The running fight over gay marriage is shifting from the ballot box to the Supreme Court.
Three weeks after voters backed same-sex marriage in three states and defeated a ban in a fourth, the justices are meeting Friday to decide whether they should deal sooner rather than later with the claim that the Constitution gives people the right to marry regardless of sexual orientation.
The court also could duck the ultimate question for now and instead focus on a narrower but still important issue: whether Congress can prevent legally married gay Americans from receiving federal benefits otherwise available to married couples.
The court could announce its plans as soon as Friday afternoon. Any cases probably would be argued in March, with a decision expected by the end of June.

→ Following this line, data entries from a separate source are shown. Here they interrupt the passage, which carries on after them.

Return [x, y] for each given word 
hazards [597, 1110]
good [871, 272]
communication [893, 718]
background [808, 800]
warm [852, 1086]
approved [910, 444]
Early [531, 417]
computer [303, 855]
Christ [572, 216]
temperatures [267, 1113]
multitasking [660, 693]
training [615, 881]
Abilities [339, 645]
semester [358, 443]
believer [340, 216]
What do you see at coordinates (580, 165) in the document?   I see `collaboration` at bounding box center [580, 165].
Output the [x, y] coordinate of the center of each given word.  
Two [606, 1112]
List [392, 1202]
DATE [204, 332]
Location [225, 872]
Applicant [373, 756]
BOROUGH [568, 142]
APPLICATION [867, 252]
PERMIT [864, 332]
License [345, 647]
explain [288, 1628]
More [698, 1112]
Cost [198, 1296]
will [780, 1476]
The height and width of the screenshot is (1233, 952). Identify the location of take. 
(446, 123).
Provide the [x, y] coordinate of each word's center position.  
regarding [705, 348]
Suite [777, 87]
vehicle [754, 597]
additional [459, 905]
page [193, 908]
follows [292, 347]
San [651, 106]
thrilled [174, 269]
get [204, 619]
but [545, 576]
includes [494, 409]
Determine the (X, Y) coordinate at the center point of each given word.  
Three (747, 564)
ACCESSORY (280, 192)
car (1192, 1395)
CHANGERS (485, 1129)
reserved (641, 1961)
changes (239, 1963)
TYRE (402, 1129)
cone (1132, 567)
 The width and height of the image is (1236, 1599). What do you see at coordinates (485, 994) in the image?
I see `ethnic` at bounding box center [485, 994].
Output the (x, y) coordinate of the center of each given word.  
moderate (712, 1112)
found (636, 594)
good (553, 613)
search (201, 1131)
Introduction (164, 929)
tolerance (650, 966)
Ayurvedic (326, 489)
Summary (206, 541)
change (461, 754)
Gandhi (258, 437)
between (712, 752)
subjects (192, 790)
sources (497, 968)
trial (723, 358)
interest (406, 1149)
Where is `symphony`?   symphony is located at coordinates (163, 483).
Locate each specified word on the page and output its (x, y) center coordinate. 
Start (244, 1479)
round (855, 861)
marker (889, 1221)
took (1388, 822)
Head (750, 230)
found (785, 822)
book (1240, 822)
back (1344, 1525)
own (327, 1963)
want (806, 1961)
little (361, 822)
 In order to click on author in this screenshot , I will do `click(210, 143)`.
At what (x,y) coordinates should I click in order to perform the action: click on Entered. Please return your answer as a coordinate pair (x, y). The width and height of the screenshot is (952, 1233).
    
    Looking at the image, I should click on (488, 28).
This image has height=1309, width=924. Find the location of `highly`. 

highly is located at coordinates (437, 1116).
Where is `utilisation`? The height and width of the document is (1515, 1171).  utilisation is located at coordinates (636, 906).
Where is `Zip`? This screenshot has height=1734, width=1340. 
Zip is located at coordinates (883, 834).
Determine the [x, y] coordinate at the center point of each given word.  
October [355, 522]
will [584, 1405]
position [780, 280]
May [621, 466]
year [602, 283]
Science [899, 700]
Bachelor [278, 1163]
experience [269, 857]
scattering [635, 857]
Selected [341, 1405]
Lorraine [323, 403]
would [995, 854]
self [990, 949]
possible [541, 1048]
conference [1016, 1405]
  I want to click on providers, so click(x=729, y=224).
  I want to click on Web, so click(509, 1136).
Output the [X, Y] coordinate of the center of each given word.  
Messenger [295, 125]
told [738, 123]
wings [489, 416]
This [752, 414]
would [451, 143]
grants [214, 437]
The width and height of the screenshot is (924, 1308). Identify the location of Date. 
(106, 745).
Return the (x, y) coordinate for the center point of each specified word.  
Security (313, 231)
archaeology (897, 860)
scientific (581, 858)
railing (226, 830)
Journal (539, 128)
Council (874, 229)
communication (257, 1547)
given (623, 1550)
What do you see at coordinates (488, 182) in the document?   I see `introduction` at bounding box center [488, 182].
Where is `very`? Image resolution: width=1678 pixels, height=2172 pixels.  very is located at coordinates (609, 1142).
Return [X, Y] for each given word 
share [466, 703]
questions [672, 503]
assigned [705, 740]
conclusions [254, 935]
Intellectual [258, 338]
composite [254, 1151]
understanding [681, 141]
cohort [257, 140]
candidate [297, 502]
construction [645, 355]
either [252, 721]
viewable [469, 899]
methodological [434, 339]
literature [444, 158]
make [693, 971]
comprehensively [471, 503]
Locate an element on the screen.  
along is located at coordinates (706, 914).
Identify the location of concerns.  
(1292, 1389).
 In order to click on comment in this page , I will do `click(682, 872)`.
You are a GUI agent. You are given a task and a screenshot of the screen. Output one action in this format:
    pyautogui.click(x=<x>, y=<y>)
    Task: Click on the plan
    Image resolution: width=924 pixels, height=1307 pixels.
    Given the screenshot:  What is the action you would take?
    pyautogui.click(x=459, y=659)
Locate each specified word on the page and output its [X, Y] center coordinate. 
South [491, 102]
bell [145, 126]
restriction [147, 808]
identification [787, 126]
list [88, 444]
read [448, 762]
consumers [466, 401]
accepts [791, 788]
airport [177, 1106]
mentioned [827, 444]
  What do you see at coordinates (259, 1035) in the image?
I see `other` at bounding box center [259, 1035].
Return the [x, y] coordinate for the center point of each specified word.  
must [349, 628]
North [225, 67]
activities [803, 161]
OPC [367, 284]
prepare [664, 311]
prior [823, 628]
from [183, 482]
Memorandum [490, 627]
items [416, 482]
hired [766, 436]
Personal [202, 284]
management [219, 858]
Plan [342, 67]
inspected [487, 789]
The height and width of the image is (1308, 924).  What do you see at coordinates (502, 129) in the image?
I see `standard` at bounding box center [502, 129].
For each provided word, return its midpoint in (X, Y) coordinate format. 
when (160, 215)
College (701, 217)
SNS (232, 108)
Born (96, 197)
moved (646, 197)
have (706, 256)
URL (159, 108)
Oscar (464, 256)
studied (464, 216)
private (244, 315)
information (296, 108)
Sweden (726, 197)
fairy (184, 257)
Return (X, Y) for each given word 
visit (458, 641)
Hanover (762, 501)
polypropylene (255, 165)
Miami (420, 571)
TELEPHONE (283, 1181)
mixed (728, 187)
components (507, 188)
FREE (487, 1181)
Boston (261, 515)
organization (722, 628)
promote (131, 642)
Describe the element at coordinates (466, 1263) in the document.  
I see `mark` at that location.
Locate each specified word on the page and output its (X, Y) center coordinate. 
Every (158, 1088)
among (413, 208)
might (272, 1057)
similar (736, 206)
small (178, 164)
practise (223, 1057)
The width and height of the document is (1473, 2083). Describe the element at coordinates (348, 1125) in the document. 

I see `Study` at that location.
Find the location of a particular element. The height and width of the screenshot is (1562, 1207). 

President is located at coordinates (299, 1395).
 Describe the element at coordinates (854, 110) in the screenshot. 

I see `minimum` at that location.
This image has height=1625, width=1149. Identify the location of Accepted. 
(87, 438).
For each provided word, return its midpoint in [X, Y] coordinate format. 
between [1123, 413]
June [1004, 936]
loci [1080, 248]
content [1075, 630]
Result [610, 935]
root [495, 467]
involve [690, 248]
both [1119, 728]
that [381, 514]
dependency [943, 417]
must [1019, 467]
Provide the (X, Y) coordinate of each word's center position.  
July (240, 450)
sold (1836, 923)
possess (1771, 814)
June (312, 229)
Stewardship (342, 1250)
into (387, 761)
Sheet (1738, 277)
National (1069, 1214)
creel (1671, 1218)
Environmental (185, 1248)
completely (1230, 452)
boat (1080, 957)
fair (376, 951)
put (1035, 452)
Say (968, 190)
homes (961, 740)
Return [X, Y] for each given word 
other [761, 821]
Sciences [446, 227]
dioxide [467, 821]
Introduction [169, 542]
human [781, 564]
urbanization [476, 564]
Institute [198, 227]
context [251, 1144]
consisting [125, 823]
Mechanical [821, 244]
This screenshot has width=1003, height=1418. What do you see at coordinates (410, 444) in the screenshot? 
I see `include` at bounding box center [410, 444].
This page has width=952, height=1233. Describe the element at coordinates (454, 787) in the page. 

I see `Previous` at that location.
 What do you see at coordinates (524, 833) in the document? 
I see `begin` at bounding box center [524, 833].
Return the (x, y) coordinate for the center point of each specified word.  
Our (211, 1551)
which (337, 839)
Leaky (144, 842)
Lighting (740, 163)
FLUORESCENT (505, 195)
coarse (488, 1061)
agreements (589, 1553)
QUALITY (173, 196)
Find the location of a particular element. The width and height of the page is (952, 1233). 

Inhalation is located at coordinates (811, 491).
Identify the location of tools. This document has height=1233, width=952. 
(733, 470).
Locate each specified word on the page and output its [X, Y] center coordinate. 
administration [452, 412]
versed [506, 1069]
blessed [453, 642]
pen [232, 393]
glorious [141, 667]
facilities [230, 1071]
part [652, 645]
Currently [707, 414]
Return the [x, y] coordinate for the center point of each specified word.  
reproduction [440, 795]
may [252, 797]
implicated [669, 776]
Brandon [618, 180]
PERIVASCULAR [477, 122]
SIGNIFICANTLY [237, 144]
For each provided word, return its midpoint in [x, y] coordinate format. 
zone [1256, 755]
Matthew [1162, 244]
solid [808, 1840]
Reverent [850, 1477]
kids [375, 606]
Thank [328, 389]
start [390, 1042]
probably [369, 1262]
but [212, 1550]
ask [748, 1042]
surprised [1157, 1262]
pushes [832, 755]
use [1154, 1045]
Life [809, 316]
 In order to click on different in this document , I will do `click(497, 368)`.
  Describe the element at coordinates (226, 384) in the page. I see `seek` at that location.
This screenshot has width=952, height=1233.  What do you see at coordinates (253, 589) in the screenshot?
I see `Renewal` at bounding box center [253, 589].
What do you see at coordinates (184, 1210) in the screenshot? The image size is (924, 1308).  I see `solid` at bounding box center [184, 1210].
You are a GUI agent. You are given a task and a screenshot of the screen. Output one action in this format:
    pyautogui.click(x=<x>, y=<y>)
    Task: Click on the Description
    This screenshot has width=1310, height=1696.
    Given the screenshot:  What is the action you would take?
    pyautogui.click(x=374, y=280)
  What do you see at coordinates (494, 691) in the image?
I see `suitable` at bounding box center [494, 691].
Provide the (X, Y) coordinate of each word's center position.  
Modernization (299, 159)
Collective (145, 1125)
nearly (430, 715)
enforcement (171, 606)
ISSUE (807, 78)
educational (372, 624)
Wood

Gay marriage is legal, or will be soon, in nine states — Connecticut, Iowa, Maine, Maryland, Massachusetts, New Hampshire, New York, Vermont, Washington — and the District of Columbia. Federal courts in California have struck down the state's constitutional ban on same-sex marriage, but that ruling has not taken effect while the issue is being appealed.
Voters in Maine, Maryland and Washington approved gay marriage earlier this month.
But 31 states have amended their constitutions to prohibit same-sex marriage. North Carolina was the most recent example in May. In Minnesota earlier this month, voters defeated a proposal to enshrine a ban on gay marriage in that state's constitution.